O melhor exemplo ocorreu quando o antigo Presidente dos EUA, Donald Trump, anunciou em Junho de 2017 que retiraria o país do acordo, desencadeando um período de retirada no quadro que durou mais que a sua presidência, o que permitiu ao novo Presidente Biden reverter facilmente a decisão de Trump. Entretanto, o resto do mundo, mais ou menos, continuou a trabalhar em prol dos objectivos do acordo, e os negociadores climáticos dos EUA continuaram envolvidos, embora parcialmente marginalizados, nas conversações anuais.

Mas a flexibilidade tem sido testada desde 2015, à medida que as tensões políticas e sociais globais se intensificaram. Os governos nacionalistas de direita em alguns países importantes como a Itália estão a questionar os objectivos e as políticas climáticas globais e, em alguns casos, a retroceder. A invasão da Ucrânia pela Rússia mostra as estreitas ligações entre os conflitos e a política energética, e a guerra Israel-Hamas tem o potencial de perturbar a próxima COP 28.

Além disso, os impactos climáticos estão a forçar um número crescente de pessoas a tentar migrar para refúgios seguros, e o aumento de protestos ambientais envolvendo a desobediência civil desencadeou uma dura reação jurídica em alguns países como a Alemanha, onde jovens activistas climáticos foram mantidos sob custódia preventiva por semanas devido à sua intenção declarada de bloquear estradas.

Apesar de tudo isto, 196 países ainda se reúnem todos os anos para tentar fazer avançar a acção climática, mas o resultado final das discussões sobre perdas e danos ainda será um teste para saber se o processo climático da ONU pode cumprir qualquer uma das suas grandes promessas.
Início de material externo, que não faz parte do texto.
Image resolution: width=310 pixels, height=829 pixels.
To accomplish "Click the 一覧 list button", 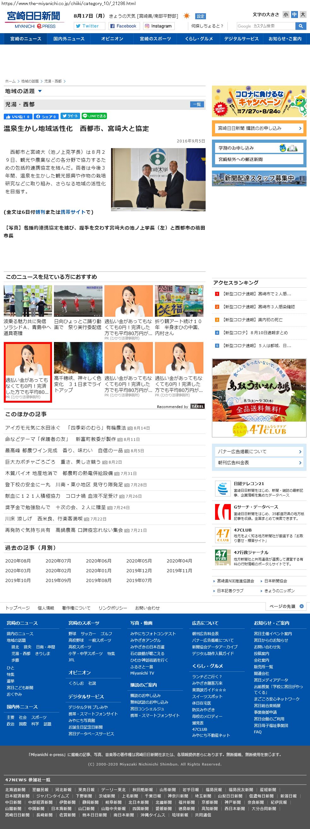I will click(197, 104).
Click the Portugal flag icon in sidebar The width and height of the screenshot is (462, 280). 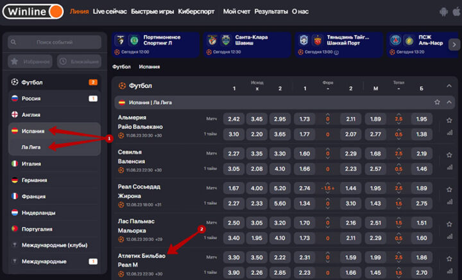point(14,229)
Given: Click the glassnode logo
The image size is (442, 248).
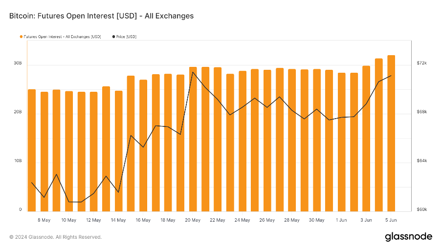Looking at the screenshot, I should pyautogui.click(x=408, y=237).
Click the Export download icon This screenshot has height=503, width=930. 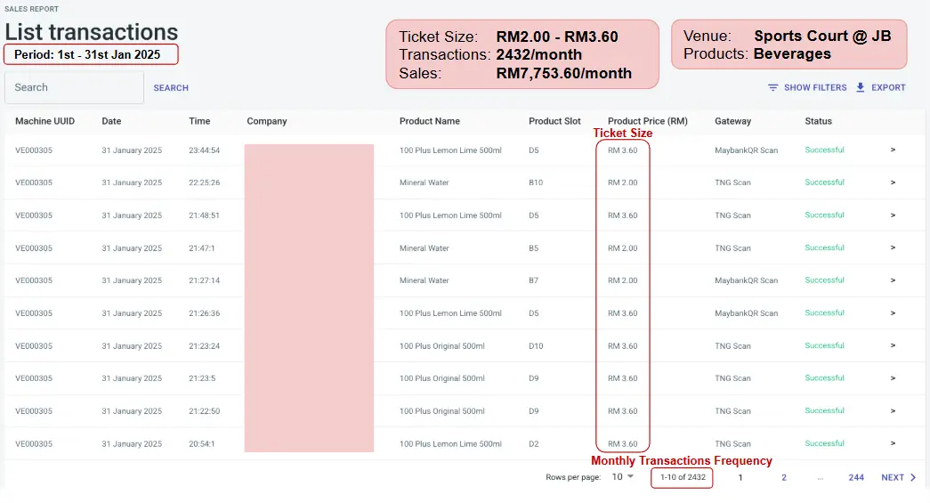click(861, 88)
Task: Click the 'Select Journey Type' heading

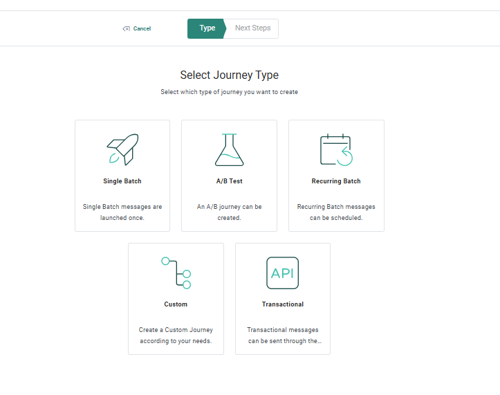Action: tap(229, 75)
Países discutem sobre onde hospedar o Fundo para Perdas e Danos

Num ciclo que agora é familiar, a euforia de alcançar um grande acordo climático na COP27 foi substituída pela frustração quando a quarta reunião do comité de perdas e danos terminou sem atingir o seu objectivo de elaborar um plano claro para o fundo de perdas e danos. Alguns negociadores disseram que faltou espírito de colaboração nas negociações.

“Sinto falta do entusiasmo”, disse Ali Waqas Malik, representante do Paquistão no comitê, durante a sessão de encerramento. “Celebramos em Sharm El-Sheikh quando isto foi adotado e recebemos um mandato para operacionalizar o fundo em um ano”, disse ele, acrescentando que o fundo foi criado tendo como pano de fundo as catastróficas inundações de 2022 no Paquistão, que mataram milhares de pessoas. pessoas e deslocou outros milhões.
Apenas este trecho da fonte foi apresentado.